Is possible to speedup `cargo build` command?

qarmin · December 25, 2023, 10:01pm

Hi,

When adding single space to slint file in my project and then compiling it again I see that this takes ~30 seconds.

I used:

cargo build command
mold instead llvm(at end is visible that linking takes ~1 second)
cranelift instead llvm

There is visible ~10 seconds build script work - slow performance reported in Why adding space to slint file, cause running 8s build script? · slint-ui/slint · Discussion #4215 · GitHub (build script is responsible for generating rust code)

but still there is ~20 seconds of single threaded operations in rustc.

Hotspot results

I wasn't able to compile app with RUSTFLAGS="-Zself-profile -Zcodegen-backend=cranelift" CARGO_PROFILE_DEV_CODEGEN_BACKEND=cranelift cargo +nightly rustc to check internals of rust compilation times
due error(I already added cargo-features = ["codegen-backend"] at the top of Cargo.toml)

RUSTFLAGS="-Zself-profile -Zcodegen-backend=cranelift" CARGO_PROFILE_DEV_CODEGEN_BACKEND=cranelift cargo +nightly rustc
error: config profile `dev` is not valid (defined in `environment variable `CARGO_PROFILE_DEV``)

Caused by:
  feature `codegen-backend` is required

  The package requires the Cargo feature called `codegen-backend`, but that feature is not stabilized in this version of Cargo (1.77.0-nightly (363a2d113 2023-12-22)).
  Consider adding `cargo-features = ["codegen-backend"]` to the top of Cargo.toml (above the [package] table) to tell Cargo you are opting in to use this unstable feature.
  See https://doc.rust-lang.org/nightly/cargo/reference/unstable.html#codegen-backend for more information about the status of this feature.

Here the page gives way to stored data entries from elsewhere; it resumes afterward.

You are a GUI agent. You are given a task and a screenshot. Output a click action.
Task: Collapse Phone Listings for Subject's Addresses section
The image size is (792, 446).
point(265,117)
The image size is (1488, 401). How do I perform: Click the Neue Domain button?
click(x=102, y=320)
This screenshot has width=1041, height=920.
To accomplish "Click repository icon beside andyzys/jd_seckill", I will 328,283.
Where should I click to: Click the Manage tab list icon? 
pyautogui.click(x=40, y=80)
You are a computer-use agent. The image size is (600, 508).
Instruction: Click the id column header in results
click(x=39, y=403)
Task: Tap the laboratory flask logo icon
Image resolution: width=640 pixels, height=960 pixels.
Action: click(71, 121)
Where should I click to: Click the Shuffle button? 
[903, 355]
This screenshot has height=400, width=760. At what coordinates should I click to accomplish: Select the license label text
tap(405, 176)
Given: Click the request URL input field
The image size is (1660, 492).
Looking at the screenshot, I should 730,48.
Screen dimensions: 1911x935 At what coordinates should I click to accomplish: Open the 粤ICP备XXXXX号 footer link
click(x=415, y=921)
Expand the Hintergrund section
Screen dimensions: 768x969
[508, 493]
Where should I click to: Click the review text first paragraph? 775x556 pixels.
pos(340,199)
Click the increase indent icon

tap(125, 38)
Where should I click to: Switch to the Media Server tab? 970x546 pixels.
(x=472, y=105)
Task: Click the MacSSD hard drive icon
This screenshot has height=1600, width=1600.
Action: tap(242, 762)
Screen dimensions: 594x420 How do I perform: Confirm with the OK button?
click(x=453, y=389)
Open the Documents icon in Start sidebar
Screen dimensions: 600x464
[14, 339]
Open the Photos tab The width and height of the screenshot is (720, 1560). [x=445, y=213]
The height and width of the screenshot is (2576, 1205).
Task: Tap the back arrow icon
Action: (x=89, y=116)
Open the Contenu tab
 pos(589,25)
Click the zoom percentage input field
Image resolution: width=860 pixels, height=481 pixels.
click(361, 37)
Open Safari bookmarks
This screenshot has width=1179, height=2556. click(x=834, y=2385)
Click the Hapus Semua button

Project(Krokiet package) - GitHub - qarmin/czkawka: Multi functional app to find duplicates, empty folders, similar images etc.

Attempts to improve performance from above I took from endler.dev/2020/rust-compile-times/

steffahn · December 25, 2023, 10:30pm

There’s also an unstable option to have more multi-threading in rustc, perhaps it might help?

qarmin · December 25, 2023, 10:50pm

Times looks a little better(20s -> 16s), but still for me this is too much

jumpnbrownweasel · December 26, 2023, 12:35am

There have been quite a few recent threads on speeding up compile time using various mechanisms, and various problems people have had.

https://users.rust-lang.org/t/soft-question-significantly-improve-rust-compile-time-via-minimizing-generics/103632

https://users.rust-lang.org/t/compile-time-efficiency-of-c-templates-vs-rust-generics/103532

https://users.rust-lang.org/t/compile-time-help/103397

https://users.rust-lang.org/t/is-rust-compile-time-really-that-slow/102863

https://users.rust-lang.org/t/extreme-long-compilation-time/101885

https://users.rust-lang.org/t/rust-compile-times-and-dependency-graphs/101209

https://users.rust-lang.org/t/can-wasm32-compile-time-often-be-10x-faster-than-x86-64-compile-time/100313

https://users.rust-lang.org/t/dramatic-increase-in-compile-time-with-fat-lto-in-release-build-causes-and-troubleshooting/99539

https://users.rust-lang.org/t/compile-time-issues-after-merging-microservices/98484

anon80458984 · December 26, 2023, 4:19am

I don't know if this solves your problem (I never had slow build.rs issues), throwing some suggestions since some of my posts got linked. My overall strategy for minimizing Rust compile time is:

Are all my CPU cores being utilized?

Yes => Need to buy more cores.
No => We can speed up compile time via increasing parallelism.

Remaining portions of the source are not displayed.